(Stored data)

────────────────

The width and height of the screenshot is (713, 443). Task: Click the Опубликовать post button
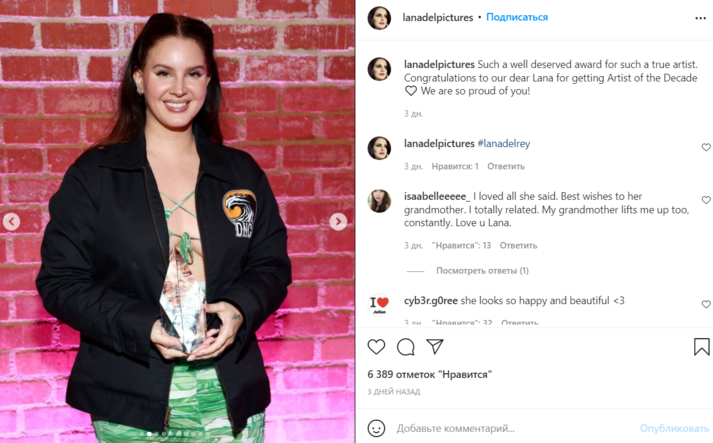[674, 428]
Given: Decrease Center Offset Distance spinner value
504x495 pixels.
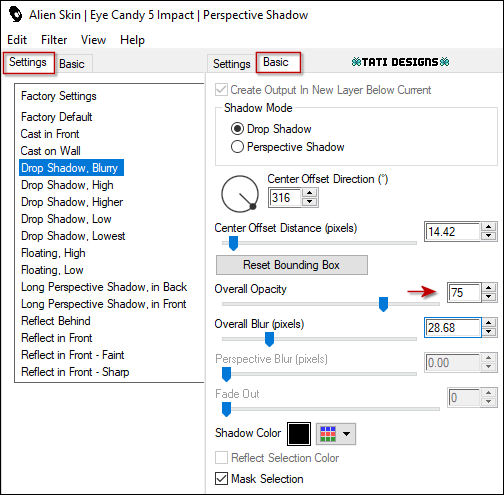Looking at the screenshot, I should [489, 236].
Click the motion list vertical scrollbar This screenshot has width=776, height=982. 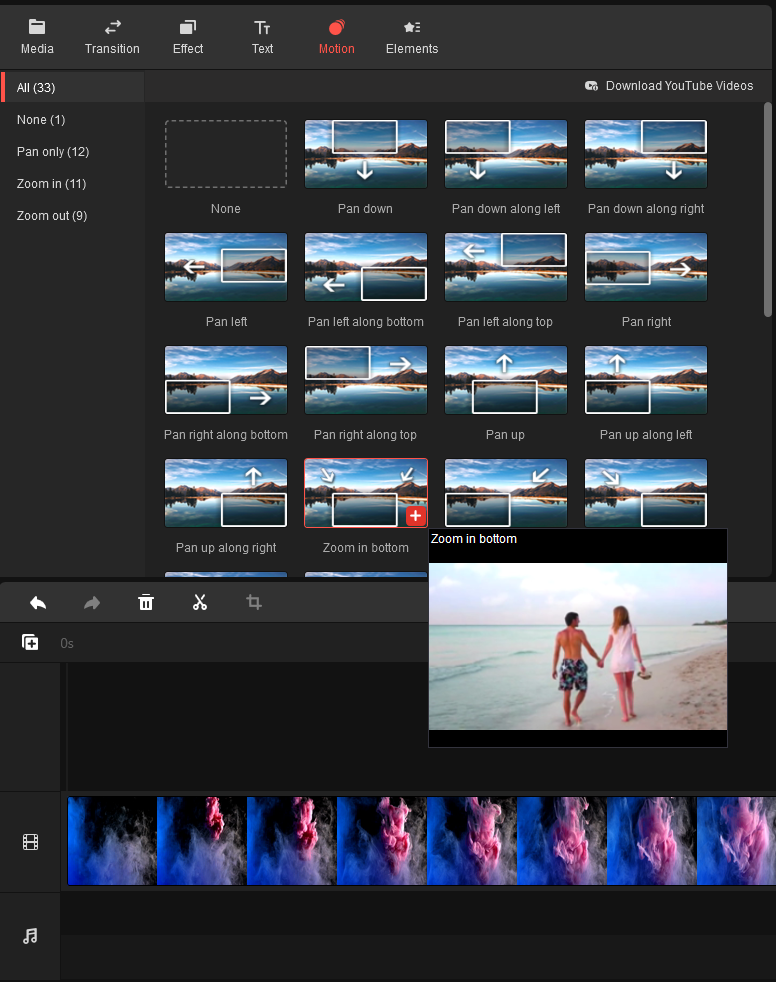768,210
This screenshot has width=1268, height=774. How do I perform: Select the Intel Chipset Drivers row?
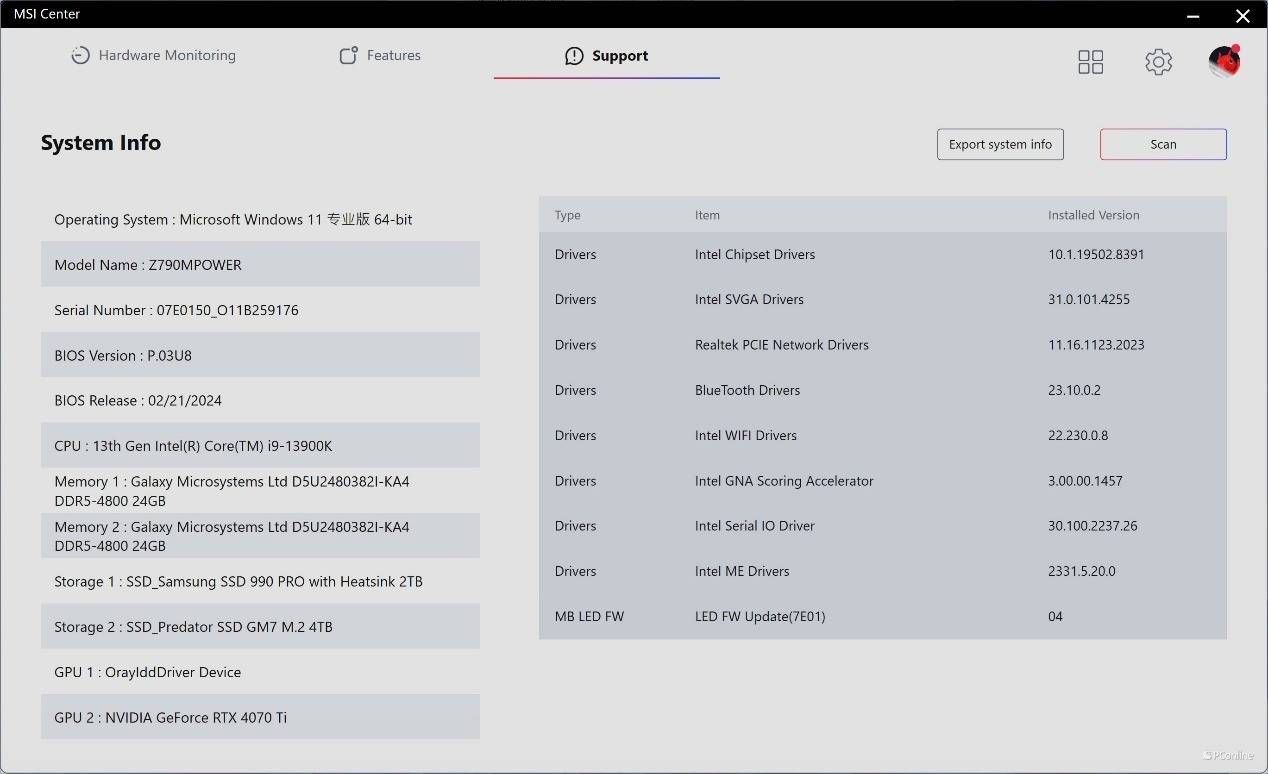pyautogui.click(x=882, y=255)
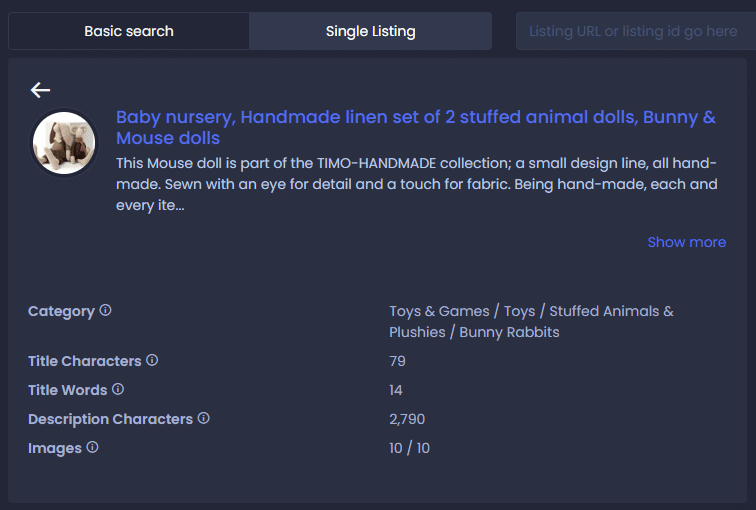
Task: Select the Images count 10 / 10
Action: (x=409, y=448)
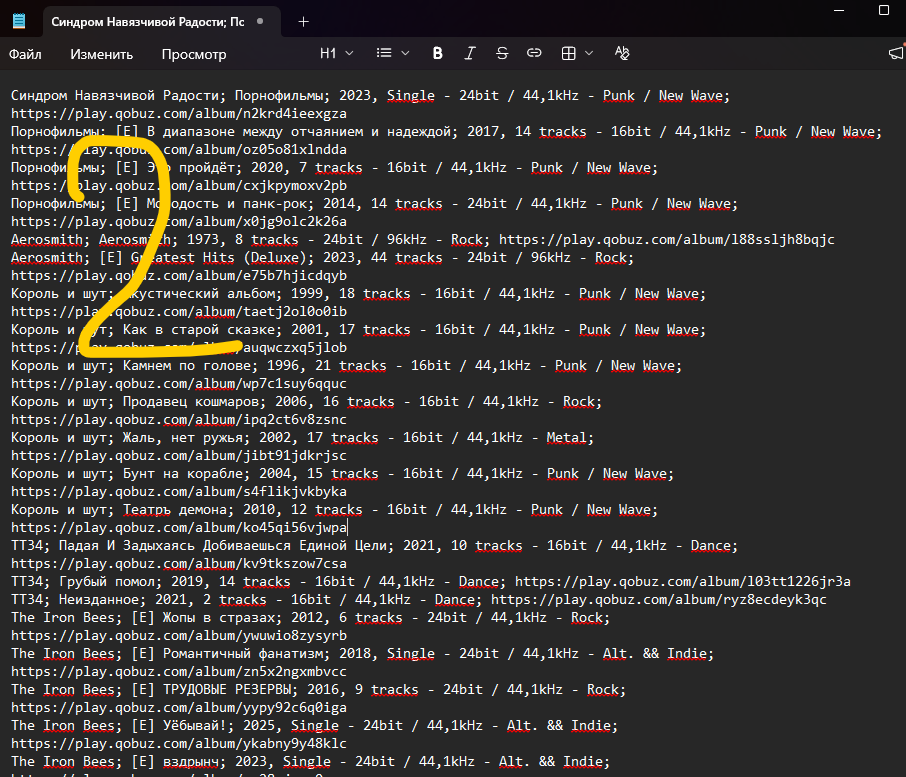Click the insert table icon
This screenshot has width=906, height=777.
[x=568, y=53]
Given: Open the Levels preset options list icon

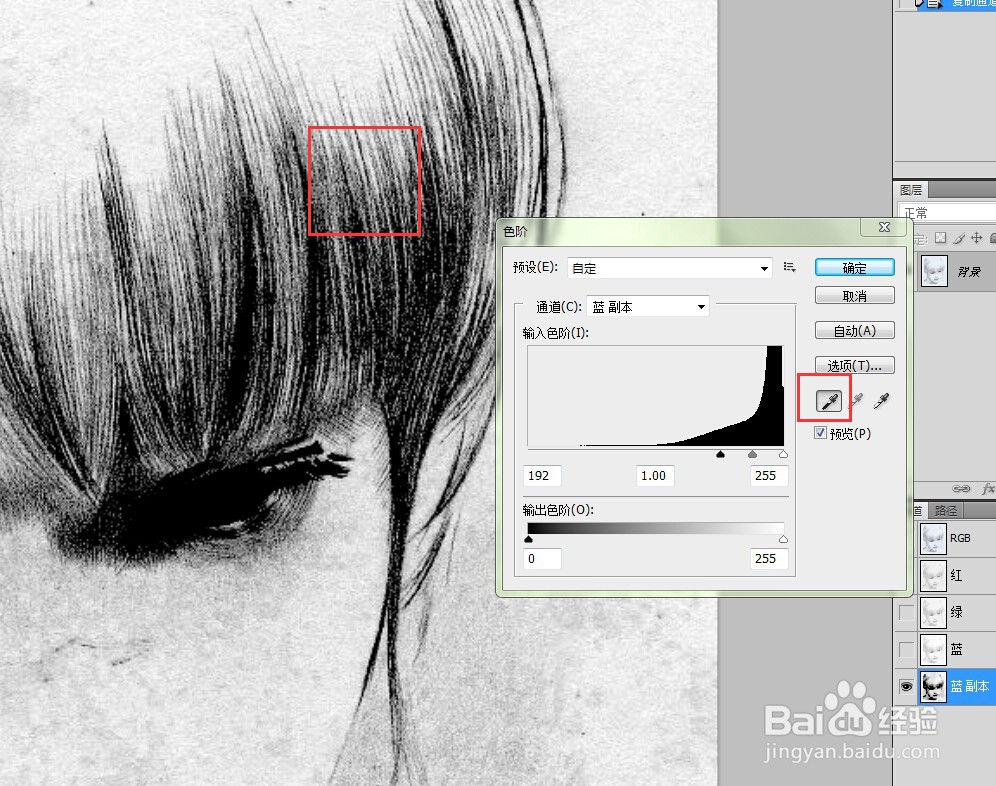Looking at the screenshot, I should coord(790,267).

────────────────

§ PROBLEM REQUIREMENTS
Please copy the data above word for word, but only from the line that contains "This screenshot has width=1268, height=774." through the final line, both included, and without the pictures.

§ REPLY TO THE TASK
This screenshot has width=1268, height=774. How do I perform: Select the Intel Chipset Drivers row?
pyautogui.click(x=882, y=255)
Task: Select the Images count 10 / 10
Action: (x=409, y=448)
Click the insert table icon
This screenshot has width=906, height=777.
[x=568, y=53]
Given: Open the Levels preset options list icon

Looking at the screenshot, I should coord(790,267).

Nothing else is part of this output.